▶ [RECORDS SHOWN]:
....................
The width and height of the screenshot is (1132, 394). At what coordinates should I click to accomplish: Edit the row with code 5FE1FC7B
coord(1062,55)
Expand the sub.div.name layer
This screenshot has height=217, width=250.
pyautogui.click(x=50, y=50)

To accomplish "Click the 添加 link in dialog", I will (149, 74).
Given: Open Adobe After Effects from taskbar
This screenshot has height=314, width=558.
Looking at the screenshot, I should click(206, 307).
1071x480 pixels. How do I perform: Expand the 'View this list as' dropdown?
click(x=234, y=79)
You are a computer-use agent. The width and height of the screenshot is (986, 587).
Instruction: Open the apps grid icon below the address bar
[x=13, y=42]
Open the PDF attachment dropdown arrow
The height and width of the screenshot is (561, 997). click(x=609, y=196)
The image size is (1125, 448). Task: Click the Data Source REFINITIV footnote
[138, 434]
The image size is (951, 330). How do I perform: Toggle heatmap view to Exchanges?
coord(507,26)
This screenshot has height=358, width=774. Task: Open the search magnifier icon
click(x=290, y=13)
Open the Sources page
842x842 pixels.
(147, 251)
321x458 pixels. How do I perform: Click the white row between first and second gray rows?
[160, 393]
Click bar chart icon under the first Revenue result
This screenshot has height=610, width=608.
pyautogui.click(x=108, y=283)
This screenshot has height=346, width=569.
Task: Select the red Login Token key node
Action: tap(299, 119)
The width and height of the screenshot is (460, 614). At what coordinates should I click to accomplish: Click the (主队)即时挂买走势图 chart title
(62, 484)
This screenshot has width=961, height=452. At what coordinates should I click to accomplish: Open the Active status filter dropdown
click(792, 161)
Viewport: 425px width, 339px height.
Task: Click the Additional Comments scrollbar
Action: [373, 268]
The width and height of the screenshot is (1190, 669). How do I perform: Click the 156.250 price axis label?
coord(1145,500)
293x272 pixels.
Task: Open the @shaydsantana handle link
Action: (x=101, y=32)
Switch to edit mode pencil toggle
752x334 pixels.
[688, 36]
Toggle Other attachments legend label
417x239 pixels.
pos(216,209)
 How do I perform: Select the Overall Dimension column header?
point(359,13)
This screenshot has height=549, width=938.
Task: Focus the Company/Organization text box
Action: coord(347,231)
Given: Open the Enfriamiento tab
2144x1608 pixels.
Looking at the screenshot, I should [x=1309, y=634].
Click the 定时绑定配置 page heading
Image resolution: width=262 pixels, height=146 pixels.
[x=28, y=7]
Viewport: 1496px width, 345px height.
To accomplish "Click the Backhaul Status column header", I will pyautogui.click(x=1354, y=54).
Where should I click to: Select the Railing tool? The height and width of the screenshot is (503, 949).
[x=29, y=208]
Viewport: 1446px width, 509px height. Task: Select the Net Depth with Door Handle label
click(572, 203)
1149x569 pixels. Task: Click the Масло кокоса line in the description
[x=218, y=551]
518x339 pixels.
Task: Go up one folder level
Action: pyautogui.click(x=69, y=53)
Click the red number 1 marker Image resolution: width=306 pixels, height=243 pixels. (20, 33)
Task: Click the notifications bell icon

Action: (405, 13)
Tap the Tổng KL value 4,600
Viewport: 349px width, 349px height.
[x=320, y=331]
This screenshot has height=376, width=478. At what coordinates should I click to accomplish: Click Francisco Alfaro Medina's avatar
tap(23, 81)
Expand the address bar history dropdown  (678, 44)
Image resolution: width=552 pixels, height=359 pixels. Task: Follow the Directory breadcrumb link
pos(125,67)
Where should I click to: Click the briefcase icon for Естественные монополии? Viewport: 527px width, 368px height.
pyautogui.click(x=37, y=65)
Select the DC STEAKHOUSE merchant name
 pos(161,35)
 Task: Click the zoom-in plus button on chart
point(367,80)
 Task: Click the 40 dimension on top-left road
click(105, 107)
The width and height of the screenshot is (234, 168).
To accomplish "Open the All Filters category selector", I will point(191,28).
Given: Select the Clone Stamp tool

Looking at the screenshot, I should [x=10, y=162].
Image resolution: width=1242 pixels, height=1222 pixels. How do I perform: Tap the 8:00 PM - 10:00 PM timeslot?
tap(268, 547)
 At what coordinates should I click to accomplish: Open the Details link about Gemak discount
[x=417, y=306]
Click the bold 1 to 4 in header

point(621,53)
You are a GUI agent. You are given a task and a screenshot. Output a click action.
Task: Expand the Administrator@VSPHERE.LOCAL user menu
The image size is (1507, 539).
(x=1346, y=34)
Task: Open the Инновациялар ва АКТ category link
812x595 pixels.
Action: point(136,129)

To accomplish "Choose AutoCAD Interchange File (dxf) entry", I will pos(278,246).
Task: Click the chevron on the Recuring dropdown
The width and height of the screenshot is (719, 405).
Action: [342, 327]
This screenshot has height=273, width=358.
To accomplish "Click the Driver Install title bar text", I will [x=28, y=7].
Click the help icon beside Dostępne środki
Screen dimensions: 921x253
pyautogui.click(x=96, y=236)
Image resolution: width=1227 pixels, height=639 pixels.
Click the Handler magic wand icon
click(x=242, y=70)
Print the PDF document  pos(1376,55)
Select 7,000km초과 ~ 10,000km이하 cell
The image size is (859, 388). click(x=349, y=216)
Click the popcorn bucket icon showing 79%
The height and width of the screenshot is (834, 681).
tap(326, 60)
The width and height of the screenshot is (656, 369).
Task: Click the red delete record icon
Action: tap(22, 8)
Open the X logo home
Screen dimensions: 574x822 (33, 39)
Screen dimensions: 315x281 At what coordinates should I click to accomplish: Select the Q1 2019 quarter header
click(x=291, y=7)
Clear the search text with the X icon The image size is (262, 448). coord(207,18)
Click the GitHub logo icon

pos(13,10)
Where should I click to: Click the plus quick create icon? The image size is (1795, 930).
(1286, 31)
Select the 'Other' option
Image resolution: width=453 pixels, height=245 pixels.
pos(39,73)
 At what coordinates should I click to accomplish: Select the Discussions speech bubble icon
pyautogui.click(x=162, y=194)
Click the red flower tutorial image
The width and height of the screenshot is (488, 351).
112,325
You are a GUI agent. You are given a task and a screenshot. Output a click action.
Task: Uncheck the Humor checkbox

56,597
....................
Everything in the data above should be output exactly as it stands.

The width and height of the screenshot is (1132, 394). At what coordinates should I click to accomplish: Edit the row with code 5FE1FC7B
coord(1062,55)
Expand the sub.div.name layer
This screenshot has height=217, width=250.
pyautogui.click(x=50, y=50)

To accomplish "Click the 添加 link in dialog", I will (149, 74).
Given: Open Adobe After Effects from taskbar
This screenshot has height=314, width=558.
Looking at the screenshot, I should click(206, 307).
1071x480 pixels. How do I perform: Expand the 'View this list as' dropdown?
click(x=234, y=79)
You are a computer-use agent. The width and height of the screenshot is (986, 587).
Instruction: Open the apps grid icon below the address bar
[x=13, y=42]
Open the PDF attachment dropdown arrow
The height and width of the screenshot is (561, 997). click(x=609, y=196)
The image size is (1125, 448). Task: Click the Data Source REFINITIV footnote
[138, 434]
The image size is (951, 330). How do I perform: Toggle heatmap view to Exchanges?
coord(507,26)
This screenshot has height=358, width=774. Task: Open the search magnifier icon
click(x=290, y=13)
Open the Sources page
842x842 pixels.
(147, 251)
321x458 pixels. How do I perform: Click the white row between first and second gray rows?
[160, 393]
Click bar chart icon under the first Revenue result
This screenshot has height=610, width=608.
pyautogui.click(x=108, y=283)
This screenshot has height=346, width=569.
Task: Select the red Login Token key node
Action: tap(299, 119)
The width and height of the screenshot is (460, 614). At what coordinates should I click to accomplish: Click the (主队)即时挂买走势图 chart title
(62, 484)
This screenshot has width=961, height=452. At what coordinates should I click to accomplish: Open the Active status filter dropdown
click(792, 161)
Viewport: 425px width, 339px height.
Task: Click the Additional Comments scrollbar
Action: [373, 268]
The width and height of the screenshot is (1190, 669). How do I perform: Click the 156.250 price axis label?
coord(1145,500)
293x272 pixels.
Task: Open the @shaydsantana handle link
Action: (x=101, y=32)
Switch to edit mode pencil toggle
752x334 pixels.
[688, 36]
Toggle Other attachments legend label
417x239 pixels.
pos(216,209)
 How do I perform: Select the Overall Dimension column header?
point(359,13)
This screenshot has height=549, width=938.
Task: Focus the Company/Organization text box
Action: coord(347,231)
Given: Open the Enfriamiento tab
2144x1608 pixels.
Looking at the screenshot, I should [x=1309, y=634].
Click the 定时绑定配置 page heading
Image resolution: width=262 pixels, height=146 pixels.
[x=28, y=7]
Viewport: 1496px width, 345px height.
To accomplish "Click the Backhaul Status column header", I will pyautogui.click(x=1354, y=54).
Where should I click to: Select the Railing tool? The height and width of the screenshot is (503, 949).
[x=29, y=208]
Viewport: 1446px width, 509px height. Task: Select the Net Depth with Door Handle label
click(572, 203)
1149x569 pixels. Task: Click the Масло кокоса line in the description
[x=218, y=551]
518x339 pixels.
Task: Go up one folder level
Action: pyautogui.click(x=69, y=53)
Click the red number 1 marker Image resolution: width=306 pixels, height=243 pixels. (20, 33)
Task: Click the notifications bell icon

Action: (405, 13)
Tap the Tổng KL value 4,600
Viewport: 349px width, 349px height.
[x=320, y=331]
This screenshot has height=376, width=478. At what coordinates should I click to accomplish: Click Francisco Alfaro Medina's avatar
tap(23, 81)
Expand the address bar history dropdown  (678, 44)
Image resolution: width=552 pixels, height=359 pixels. Task: Follow the Directory breadcrumb link
pos(125,67)
Where should I click to: Click the briefcase icon for Естественные монополии? Viewport: 527px width, 368px height.
pyautogui.click(x=37, y=65)
Select the DC STEAKHOUSE merchant name
 pos(161,35)
 Task: Click the zoom-in plus button on chart
point(367,80)
 Task: Click the 40 dimension on top-left road
click(105, 107)
The width and height of the screenshot is (234, 168).
To accomplish "Open the All Filters category selector", I will point(191,28).
Given: Select the Clone Stamp tool

Looking at the screenshot, I should [x=10, y=162].
Image resolution: width=1242 pixels, height=1222 pixels. How do I perform: Tap the 8:00 PM - 10:00 PM timeslot?
tap(268, 547)
 At what coordinates should I click to accomplish: Open the Details link about Gemak discount
[x=417, y=306]
Click the bold 1 to 4 in header

point(621,53)
You are a GUI agent. You are given a task and a screenshot. Output a click action.
Task: Expand the Administrator@VSPHERE.LOCAL user menu
The image size is (1507, 539).
(x=1346, y=34)
Task: Open the Инновациялар ва АКТ category link
812x595 pixels.
Action: point(136,129)

To accomplish "Choose AutoCAD Interchange File (dxf) entry", I will pos(278,246).
Task: Click the chevron on the Recuring dropdown
The width and height of the screenshot is (719, 405).
Action: [342, 327]
This screenshot has height=273, width=358.
To accomplish "Click the Driver Install title bar text", I will [x=28, y=7].
Click the help icon beside Dostępne środki
Screen dimensions: 921x253
pyautogui.click(x=96, y=236)
Image resolution: width=1227 pixels, height=639 pixels.
Click the Handler magic wand icon
click(x=242, y=70)
Print the PDF document  pos(1376,55)
Select 7,000km초과 ~ 10,000km이하 cell
The image size is (859, 388). click(x=349, y=216)
Click the popcorn bucket icon showing 79%
The height and width of the screenshot is (834, 681).
tap(326, 60)
The width and height of the screenshot is (656, 369).
Task: Click the red delete record icon
Action: tap(22, 8)
Open the X logo home
Screen dimensions: 574x822 (33, 39)
Screen dimensions: 315x281 At what coordinates should I click to accomplish: Select the Q1 2019 quarter header
click(x=291, y=7)
Clear the search text with the X icon The image size is (262, 448). coord(207,18)
Click the GitHub logo icon

pos(13,10)
Where should I click to: Click the plus quick create icon? The image size is (1795, 930).
(1286, 31)
Select the 'Other' option
Image resolution: width=453 pixels, height=245 pixels.
pos(39,73)
 At what coordinates should I click to accomplish: Select the Discussions speech bubble icon
pyautogui.click(x=162, y=194)
Click the red flower tutorial image
The width and height of the screenshot is (488, 351).
112,325
You are a GUI agent. You are given a task and a screenshot. Output a click action.
Task: Uncheck the Humor checkbox

56,597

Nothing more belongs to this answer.